— START OF EXCERPTED RECORDS —

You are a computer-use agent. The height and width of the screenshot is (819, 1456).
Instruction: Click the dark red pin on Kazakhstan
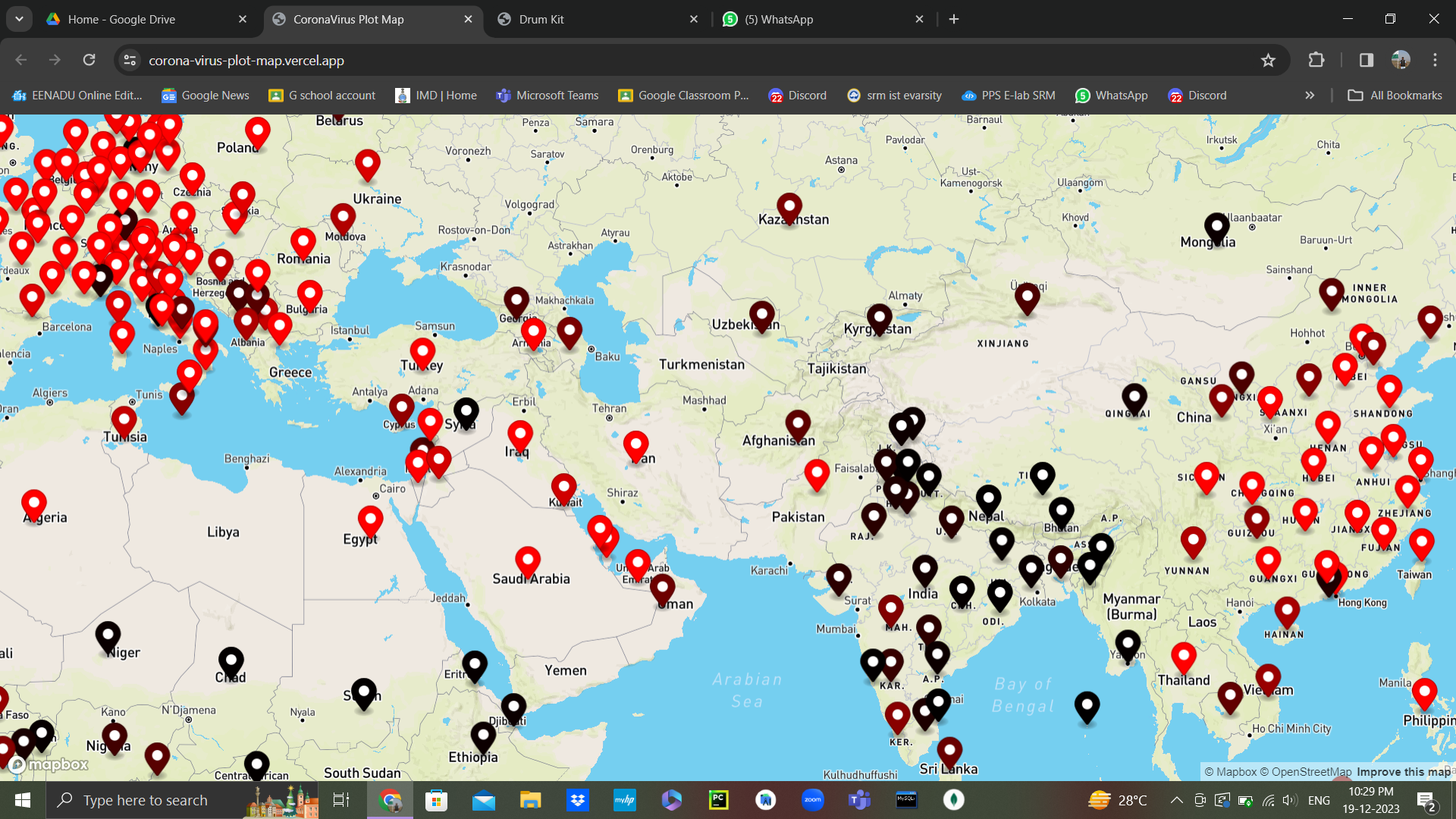pos(789,206)
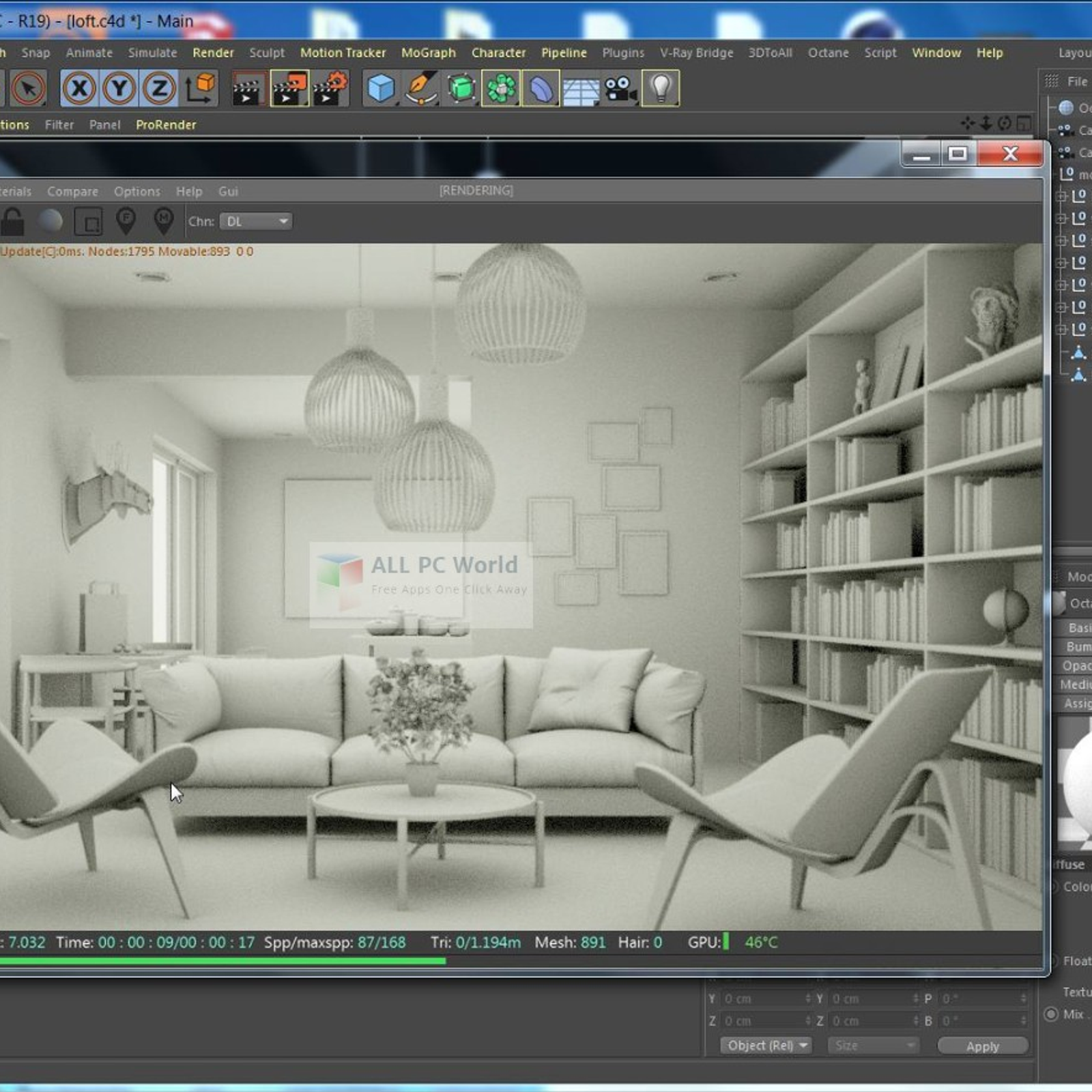Image resolution: width=1092 pixels, height=1092 pixels.
Task: Open Edit Render Settings gear clapperboard
Action: coord(330,89)
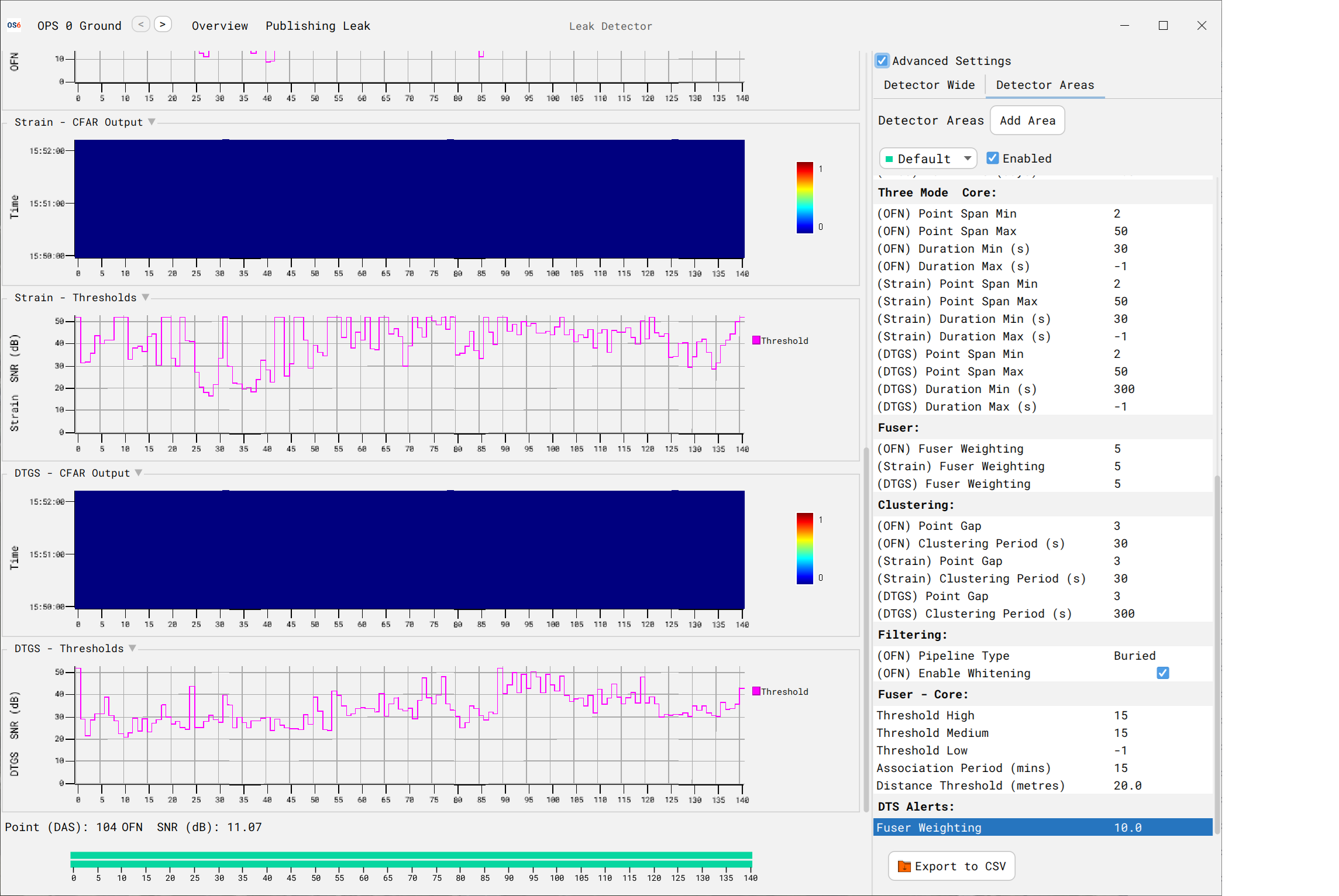Click the next navigation arrow button
The height and width of the screenshot is (896, 1339).
(163, 25)
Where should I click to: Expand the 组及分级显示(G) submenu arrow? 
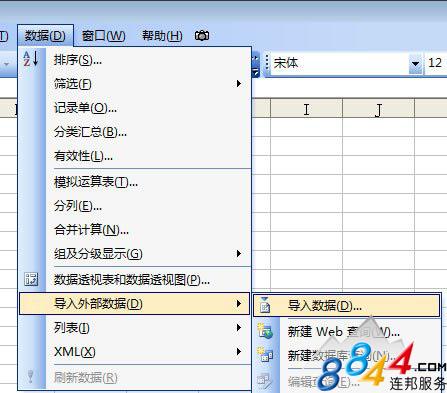[x=239, y=254]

— END OF EXCERPTED RECORDS —

## [WHAT IS REQUIRED]
Revise the stretch of the records from their start through the line containing "Task: Open Edit", putting "light blue" in place of "dark red" and keeping everything else the same. Leave the pictures out of your answer.

## [SOLUTION FOR THIS PROBLEM]
You are a computer-use agent. The height and width of the screenshot is (819, 1456).
Instruction: Click the light blue pin on Kazakhstan
pos(789,206)
Image resolution: width=1092 pixels, height=1092 pixels.
Task: Open Edit Render Settings gear clapperboard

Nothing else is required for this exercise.